(Stored items)
--- START ---

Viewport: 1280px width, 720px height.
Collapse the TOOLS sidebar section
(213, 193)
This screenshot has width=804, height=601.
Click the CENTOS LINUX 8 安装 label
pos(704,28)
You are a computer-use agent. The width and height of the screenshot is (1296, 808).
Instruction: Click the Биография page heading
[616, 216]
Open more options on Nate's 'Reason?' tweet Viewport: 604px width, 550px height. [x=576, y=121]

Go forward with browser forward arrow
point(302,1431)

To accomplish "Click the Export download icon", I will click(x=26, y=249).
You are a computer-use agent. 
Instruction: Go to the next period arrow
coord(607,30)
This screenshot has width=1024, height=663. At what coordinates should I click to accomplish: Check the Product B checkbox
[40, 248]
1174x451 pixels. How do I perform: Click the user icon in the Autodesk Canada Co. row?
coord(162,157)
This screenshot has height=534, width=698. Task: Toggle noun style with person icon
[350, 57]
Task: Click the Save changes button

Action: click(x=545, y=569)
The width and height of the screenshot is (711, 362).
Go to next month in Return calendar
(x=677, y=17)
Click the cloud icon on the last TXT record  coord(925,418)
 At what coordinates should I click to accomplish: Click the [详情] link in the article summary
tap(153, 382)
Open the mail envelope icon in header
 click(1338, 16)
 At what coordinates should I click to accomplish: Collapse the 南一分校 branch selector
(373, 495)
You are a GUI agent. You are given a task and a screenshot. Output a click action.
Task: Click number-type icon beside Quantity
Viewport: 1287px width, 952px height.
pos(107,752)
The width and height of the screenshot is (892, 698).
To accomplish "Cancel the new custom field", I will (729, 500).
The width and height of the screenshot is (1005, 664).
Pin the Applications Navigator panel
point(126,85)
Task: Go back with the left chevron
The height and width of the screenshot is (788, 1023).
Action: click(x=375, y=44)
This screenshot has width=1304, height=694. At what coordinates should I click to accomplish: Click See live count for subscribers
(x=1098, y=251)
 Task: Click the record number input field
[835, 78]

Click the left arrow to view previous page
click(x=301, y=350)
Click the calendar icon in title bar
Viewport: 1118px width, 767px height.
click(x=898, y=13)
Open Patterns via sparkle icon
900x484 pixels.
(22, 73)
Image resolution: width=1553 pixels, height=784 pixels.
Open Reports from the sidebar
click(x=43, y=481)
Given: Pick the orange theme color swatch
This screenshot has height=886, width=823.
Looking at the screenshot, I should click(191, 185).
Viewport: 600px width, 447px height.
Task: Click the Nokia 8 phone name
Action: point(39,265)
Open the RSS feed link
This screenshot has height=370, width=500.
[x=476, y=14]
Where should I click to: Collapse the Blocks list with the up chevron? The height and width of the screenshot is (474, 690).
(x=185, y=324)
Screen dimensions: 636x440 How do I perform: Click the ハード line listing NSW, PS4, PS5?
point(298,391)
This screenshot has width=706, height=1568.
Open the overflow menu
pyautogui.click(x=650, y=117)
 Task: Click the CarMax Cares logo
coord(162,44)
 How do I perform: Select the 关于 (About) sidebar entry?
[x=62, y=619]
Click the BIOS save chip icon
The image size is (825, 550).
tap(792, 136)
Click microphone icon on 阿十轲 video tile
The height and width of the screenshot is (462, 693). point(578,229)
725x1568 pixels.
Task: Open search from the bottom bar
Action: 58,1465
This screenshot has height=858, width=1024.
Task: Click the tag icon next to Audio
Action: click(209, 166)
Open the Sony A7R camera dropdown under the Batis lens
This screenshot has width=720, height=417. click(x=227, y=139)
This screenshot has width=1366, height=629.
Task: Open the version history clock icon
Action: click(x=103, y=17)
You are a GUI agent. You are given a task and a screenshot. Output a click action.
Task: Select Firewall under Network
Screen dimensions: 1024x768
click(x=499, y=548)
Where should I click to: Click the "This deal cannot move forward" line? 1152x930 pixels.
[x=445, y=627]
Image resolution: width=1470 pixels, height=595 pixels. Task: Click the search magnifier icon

--- END ---

So that the data stays intact, repeat all of it exactly.

Viewport: 1280px width, 720px height.
Collapse the TOOLS sidebar section
(213, 193)
This screenshot has width=804, height=601.
Click the CENTOS LINUX 8 安装 label
pos(704,28)
You are a computer-use agent. The width and height of the screenshot is (1296, 808).
Instruction: Click the Биография page heading
[616, 216]
Open more options on Nate's 'Reason?' tweet Viewport: 604px width, 550px height. [x=576, y=121]

Go forward with browser forward arrow
point(302,1431)

To accomplish "Click the Export download icon", I will click(x=26, y=249).
You are a computer-use agent. 
Instruction: Go to the next period arrow
coord(607,30)
This screenshot has width=1024, height=663. At what coordinates should I click to accomplish: Check the Product B checkbox
[40, 248]
1174x451 pixels. How do I perform: Click the user icon in the Autodesk Canada Co. row?
coord(162,157)
This screenshot has height=534, width=698. Task: Toggle noun style with person icon
[350, 57]
Task: Click the Save changes button

Action: click(x=545, y=569)
The width and height of the screenshot is (711, 362).
Go to next month in Return calendar
(x=677, y=17)
Click the cloud icon on the last TXT record  coord(925,418)
 At what coordinates should I click to accomplish: Click the [详情] link in the article summary
tap(153, 382)
Open the mail envelope icon in header
 click(1338, 16)
 At what coordinates should I click to accomplish: Collapse the 南一分校 branch selector
(373, 495)
You are a GUI agent. You are given a task and a screenshot. Output a click action.
Task: Click number-type icon beside Quantity
Viewport: 1287px width, 952px height.
pos(107,752)
The width and height of the screenshot is (892, 698).
To accomplish "Cancel the new custom field", I will (729, 500).
The width and height of the screenshot is (1005, 664).
Pin the Applications Navigator panel
point(126,85)
Task: Go back with the left chevron
The height and width of the screenshot is (788, 1023).
Action: click(x=375, y=44)
This screenshot has width=1304, height=694. At what coordinates should I click to accomplish: Click See live count for subscribers
(x=1098, y=251)
 Task: Click the record number input field
[835, 78]

Click the left arrow to view previous page
click(x=301, y=350)
Click the calendar icon in title bar
Viewport: 1118px width, 767px height.
click(x=898, y=13)
Open Patterns via sparkle icon
900x484 pixels.
(22, 73)
Image resolution: width=1553 pixels, height=784 pixels.
Open Reports from the sidebar
click(x=43, y=481)
Given: Pick the orange theme color swatch
This screenshot has height=886, width=823.
Looking at the screenshot, I should click(191, 185).
Viewport: 600px width, 447px height.
Task: Click the Nokia 8 phone name
Action: point(39,265)
Open the RSS feed link
This screenshot has height=370, width=500.
[x=476, y=14]
Where should I click to: Collapse the Blocks list with the up chevron? The height and width of the screenshot is (474, 690).
(x=185, y=324)
Screen dimensions: 636x440 How do I perform: Click the ハード line listing NSW, PS4, PS5?
point(298,391)
This screenshot has width=706, height=1568.
Open the overflow menu
pyautogui.click(x=650, y=117)
 Task: Click the CarMax Cares logo
coord(162,44)
 How do I perform: Select the 关于 (About) sidebar entry?
[x=62, y=619]
Click the BIOS save chip icon
The image size is (825, 550).
tap(792, 136)
Click microphone icon on 阿十轲 video tile
The height and width of the screenshot is (462, 693). point(578,229)
725x1568 pixels.
Task: Open search from the bottom bar
Action: 58,1465
This screenshot has height=858, width=1024.
Task: Click the tag icon next to Audio
Action: click(209, 166)
Open the Sony A7R camera dropdown under the Batis lens
This screenshot has width=720, height=417. click(x=227, y=139)
This screenshot has width=1366, height=629.
Task: Open the version history clock icon
Action: click(x=103, y=17)
You are a GUI agent. You are given a task and a screenshot. Output a click action.
Task: Select Firewall under Network
Screen dimensions: 1024x768
click(x=499, y=548)
Where should I click to: Click the "This deal cannot move forward" line? 1152x930 pixels.
[x=445, y=627]
Image resolution: width=1470 pixels, height=595 pixels. Task: Click the search magnifier icon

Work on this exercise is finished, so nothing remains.